## Your instructions
Output every line of the entries below as a Markdown table with the columns "Line" and "Content", numbering the rows and skipping blank lines. Omit the pictures.
**********
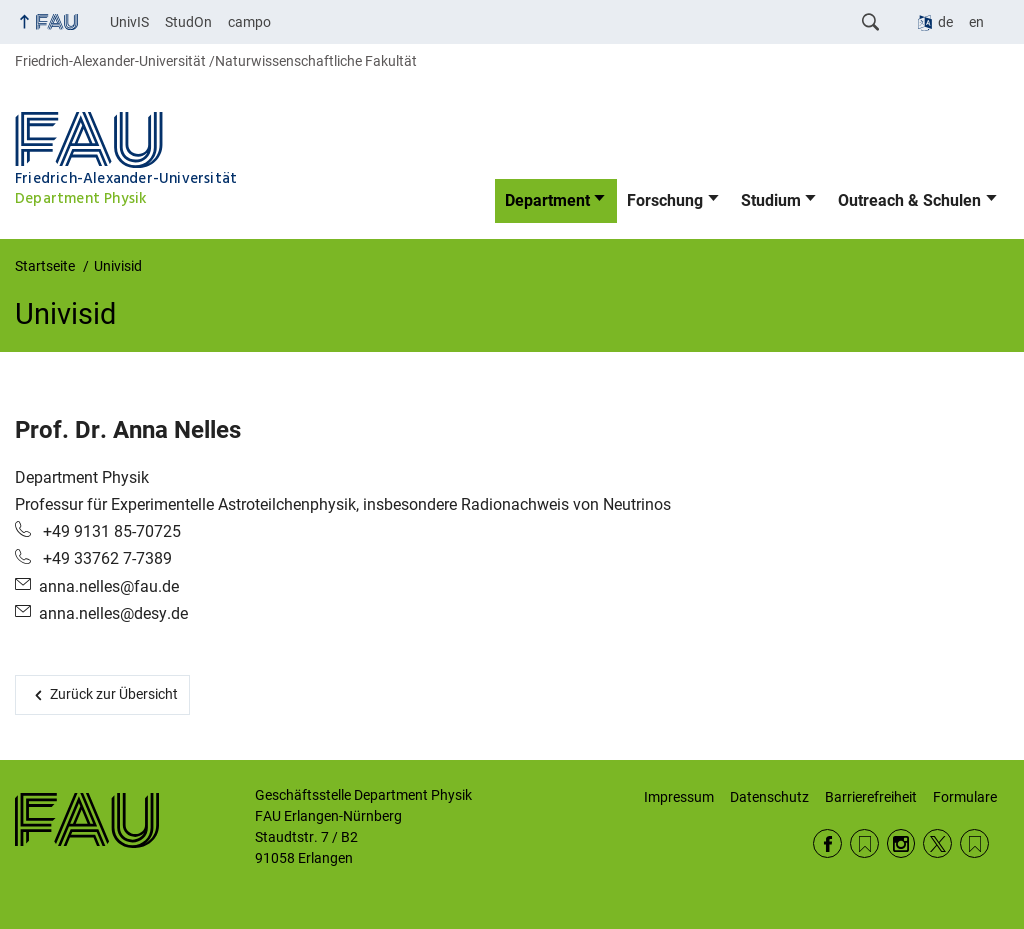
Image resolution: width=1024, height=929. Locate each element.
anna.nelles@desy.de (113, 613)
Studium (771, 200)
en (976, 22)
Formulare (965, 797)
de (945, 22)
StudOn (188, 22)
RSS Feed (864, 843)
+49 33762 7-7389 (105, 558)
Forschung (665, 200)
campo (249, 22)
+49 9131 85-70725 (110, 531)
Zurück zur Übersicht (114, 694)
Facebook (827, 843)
**********
## Problem solution
| Line | Content |
|---|---|
| 1 | Image resolution: width=1024, height=929. Locate each element. |
| 2 | anna.nelles@desy.de (113, 613) |
| 3 | Studium (771, 200) |
| 4 | en (976, 22) |
| 5 | Formulare (965, 797) |
| 6 | de (945, 22) |
| 7 | StudOn (188, 22) |
| 8 | RSS Feed (864, 843) |
| 9 | +49 33762 7-7389 (105, 558) |
| 10 | Forschung (665, 200) |
| 11 | campo (249, 22) |
| 12 | +49 9131 85-70725 (110, 531) |
| 13 | Zurück zur Übersicht (114, 694) |
| 14 | Facebook (827, 843) |